According to Suny, in what area of cultural policy did the Stalinists make the biggest retreat?

What became of the Women's Section of the Communist Party (the Zhenotdel) in 1930 and why?

What tasks did the Stalinist leadership want women to fill?

Why and in what ways did Stalinist policy towards the family change after 1931?

In what ways did the regime crack down on "deviance"?

"Natalism" is the term applied to policies that promote increasing the birth rate.  In what ways was the Stalin regime natalist and why?  Give examples.

Were all women in the USSR supposed to work?  Explain.

Did the Soviet regime succeed in its campaign against illiteracy?  Explain.

Did the Stalinists support experimental and "progressive" educational programs?  Explain.

What did the slogan "national in form, socialist in content" mean?  How was this applied to schools in the non-Russian regions?

Did Stalin remain distant from decisions over how history should be approached, written, and taught? (Think  of the examples given in Suny, pp. 281-82)

Why did the Stalinists attack the historian Pokrovskii?  What was supposed to be the lesson of Russian national history according to Stalin?

In what ways did the Stalinists interfere in the sciences and the social sciences?

Suny suggests that the Stalinist regime consciously worked to assimilate traditional religious festivities.  Give some examples.

Suny says that it is ironic that the Soviet state saw itself as internationalist.   Why?

In what ways had the regime helped to consolidate non-Russian cultures in the USSR in the 1920s?

How did Soviet nationalities policy change after December 1932 and why?

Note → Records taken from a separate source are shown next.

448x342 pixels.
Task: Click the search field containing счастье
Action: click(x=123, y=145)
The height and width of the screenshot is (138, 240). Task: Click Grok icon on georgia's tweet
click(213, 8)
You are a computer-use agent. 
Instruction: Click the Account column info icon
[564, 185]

Was the patriotism of the Stalinist 1930s internationalist?  Explain.  Why was the use of terms like rodina and otechestvo important?    Which of the nations in the USSR was seen as having the most advanced culture?

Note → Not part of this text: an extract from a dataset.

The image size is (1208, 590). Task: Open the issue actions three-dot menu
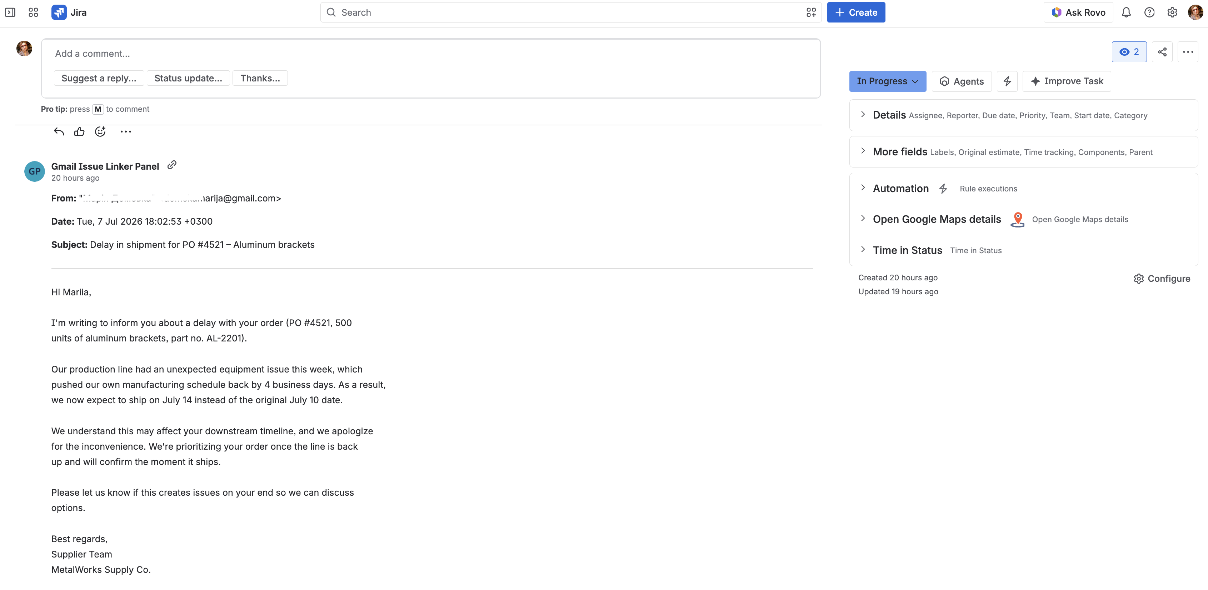1187,52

On p. 289, Suny says that "The irony of Soviet nationality policy was already evident in the 1930s."  What is he talking about here?

Big Questions

After the end of the "Cultural Revolution" of 1928-31, what kind of art did the Stalin regime want and how did Stalin see the role of the artist in Soviet society?   Explain.

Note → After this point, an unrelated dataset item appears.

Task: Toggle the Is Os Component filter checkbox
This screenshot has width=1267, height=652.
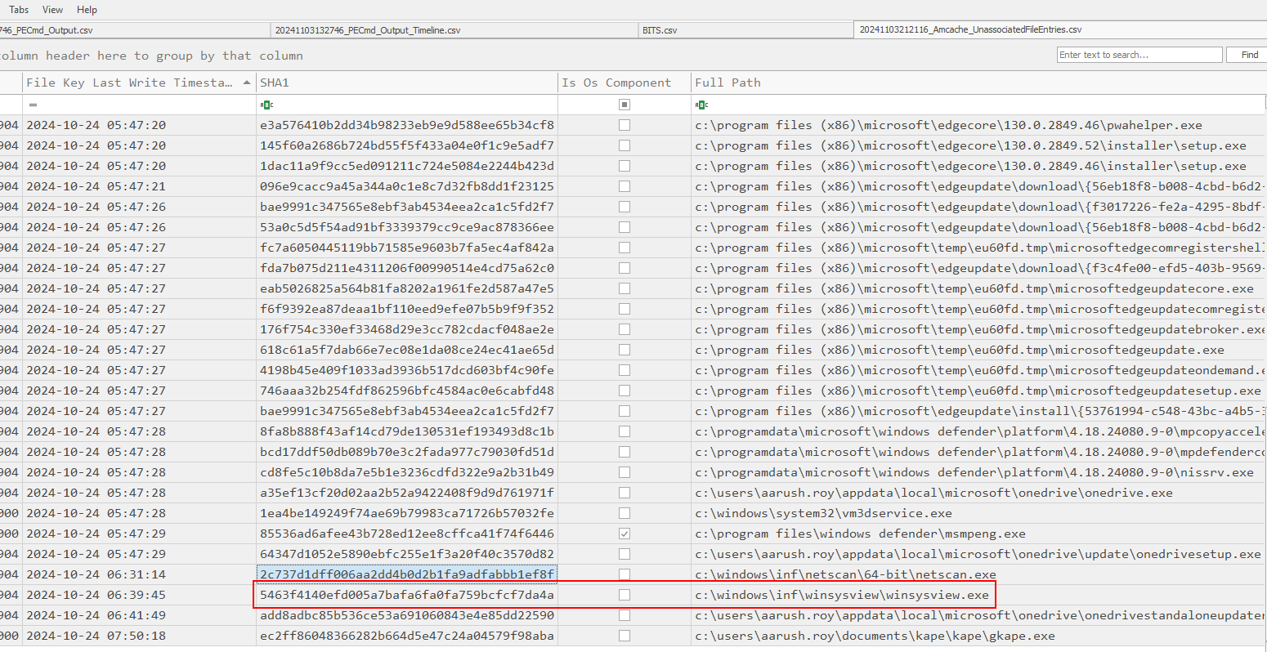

Who would determine what was acceptable art and science in the Stalinist ear?   What impact would this have on creativity?

Respond to this statement and be prepared to defend your position!!  "The Stalin regime simply gave the public the kind of entertainment and art that the public wanted, just like Hollywood did in the USA."

Why did the Stalinist leadership turn away from the radical family policies of the revolution's first decade?

Respond to this statement and be prepared to defend your position!!  "The Stalin regime had social policies that would appeal to 'cultural conservatives' in the US today:  they were trying to crack down on crime and deviance and promote the traditional family."

In what sense was Stalinist educational policy conservative?

Were the Stalinist 1930s simply a period of grim, gray hardships, or did people also have leisure-time activities and entertainment?  Explain.

Was the Stalin regime nationalist?  Be prepared to explain and defend your answer!

Why does Suny find Stalinist nationality policy to be "ironic"?